Interacting with an external server is a major part of the functionality of an app I have to write.
I've always been told that automatic tests are not supposed to interact with the outside world. Instead, enpoints of the app that is being tested are supposed to be mocked out. Thus, if, for example, my app is making calls to a remote upstream API, I am supposed to mock out the library that opens internet connections to this remote API. Now I am supposed to make testing scenarios by checking if my app makes the correct calls to this upstream API given the responses this API (that is, my mock) sends. In no case should running the test suite open connections to the outside world.
So I started writing tests for this app according to the above: I mocked out a HTTP library, put some likely responses from the upstream server into the test data directory, ...
But this is not what my boss wants. Instead, he told me I was supposed to actually allow my app to make calls to the outside world.

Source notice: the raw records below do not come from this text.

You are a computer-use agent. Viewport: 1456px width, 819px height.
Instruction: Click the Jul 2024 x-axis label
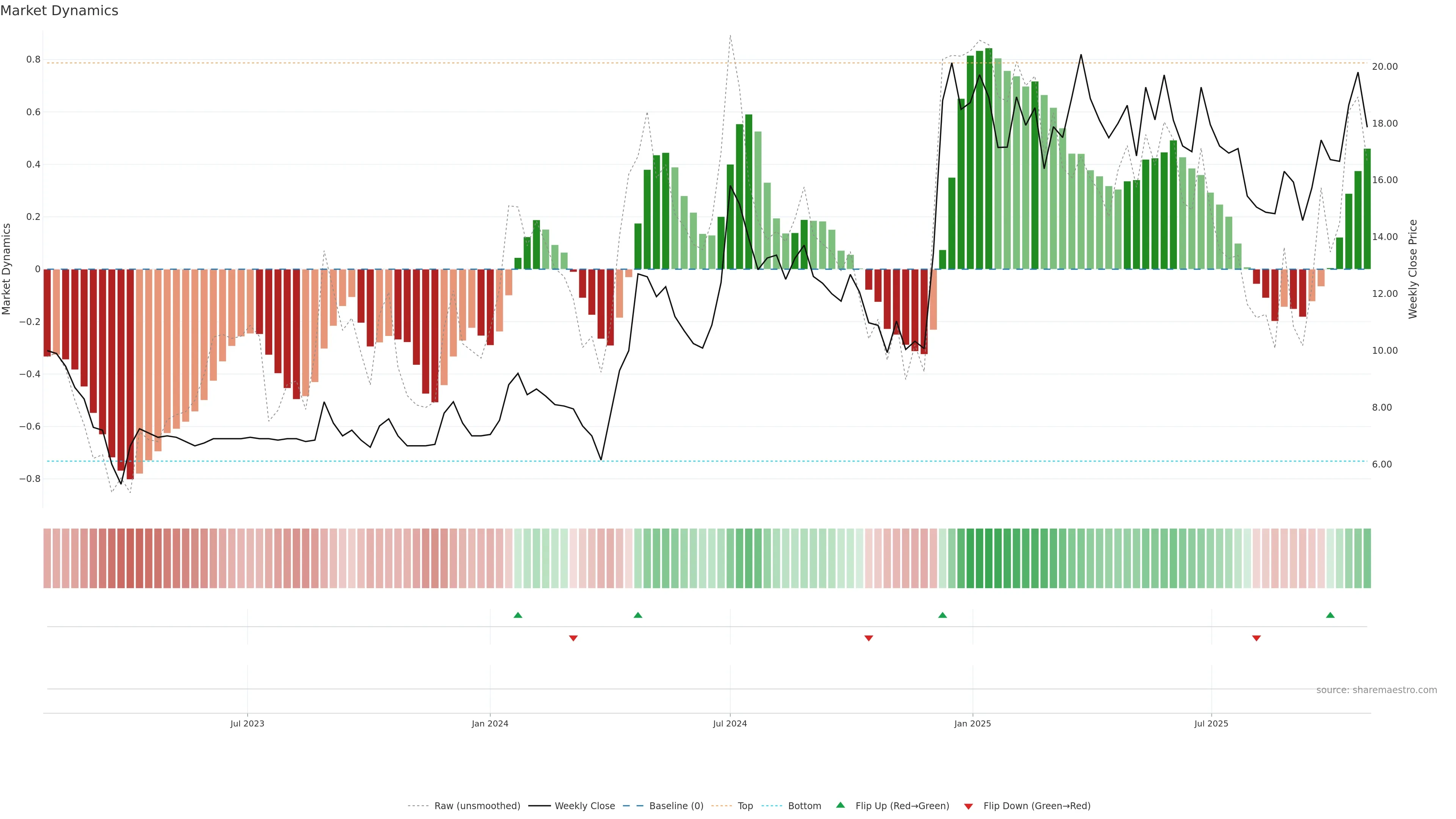[730, 723]
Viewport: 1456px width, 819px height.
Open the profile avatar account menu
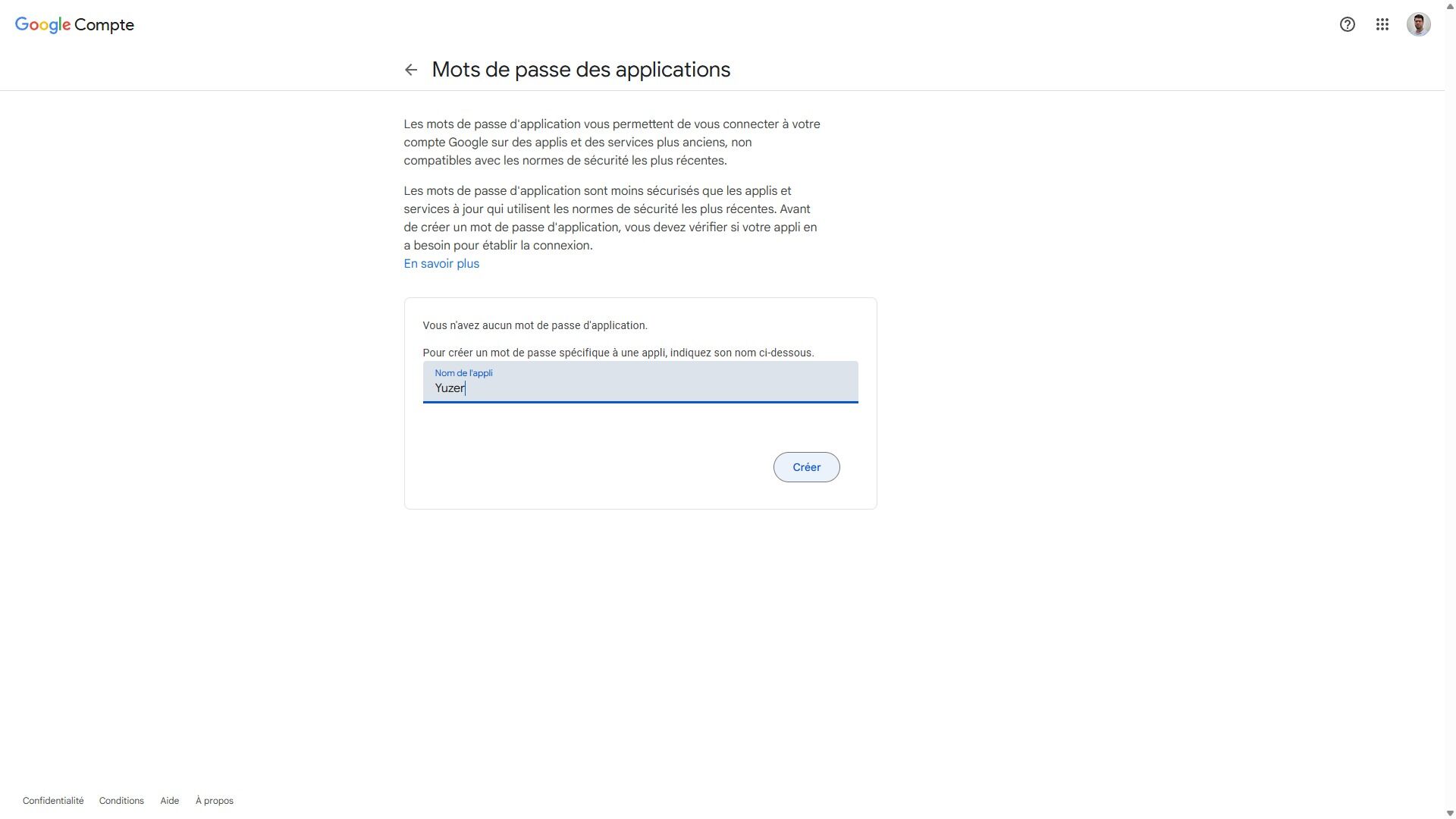[x=1418, y=24]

According to him, if my app must interact with the outside server, the best way to test it is to allow my app to actually interact with this outside server and see if the results are correct.
I was very surprised.
In this way my test suite is dependant on whether the outer server is online and wether the internet connection is working, which I suppose is bad. Another issue is that certain commands that need to be tested can legitimately take a very long time, depending on the answers from the server. If I mocked out this server I could craft the 'answers' from it in such a way that processing them would not take a long time; but my boss wants me to instead make my app process only certain small parts from the server if it is running in test mode to make the test suite run in a reasonable time. This, of course, means that some code paths will have to remain untested forever, since they are not in the certain branch of the if
that checks if this is test mode.
However, I have to grant this: in the way my boss wants, if the upstream server suddenly changes its API, this will be detected by the test suite; if this server was mocked out then such a problem could only be detected at runtime.
Note that this outside server is indeed an outside one; not controlled by our company. The way I understand the principle of integration tests is that there is no mocking or stubbing of our components; but still no automated testing, incl. integration tests, should open connections to the outside world. Even so, I'm not sure if this qualifies as integration testing, since currently there are no tests that do mock out this upstream server, as per my boss' request.
Clearly, there is something here about the principles of testing that I do not understand. Why should automated tests actually open internet connections to the outside world instead of mocking these out?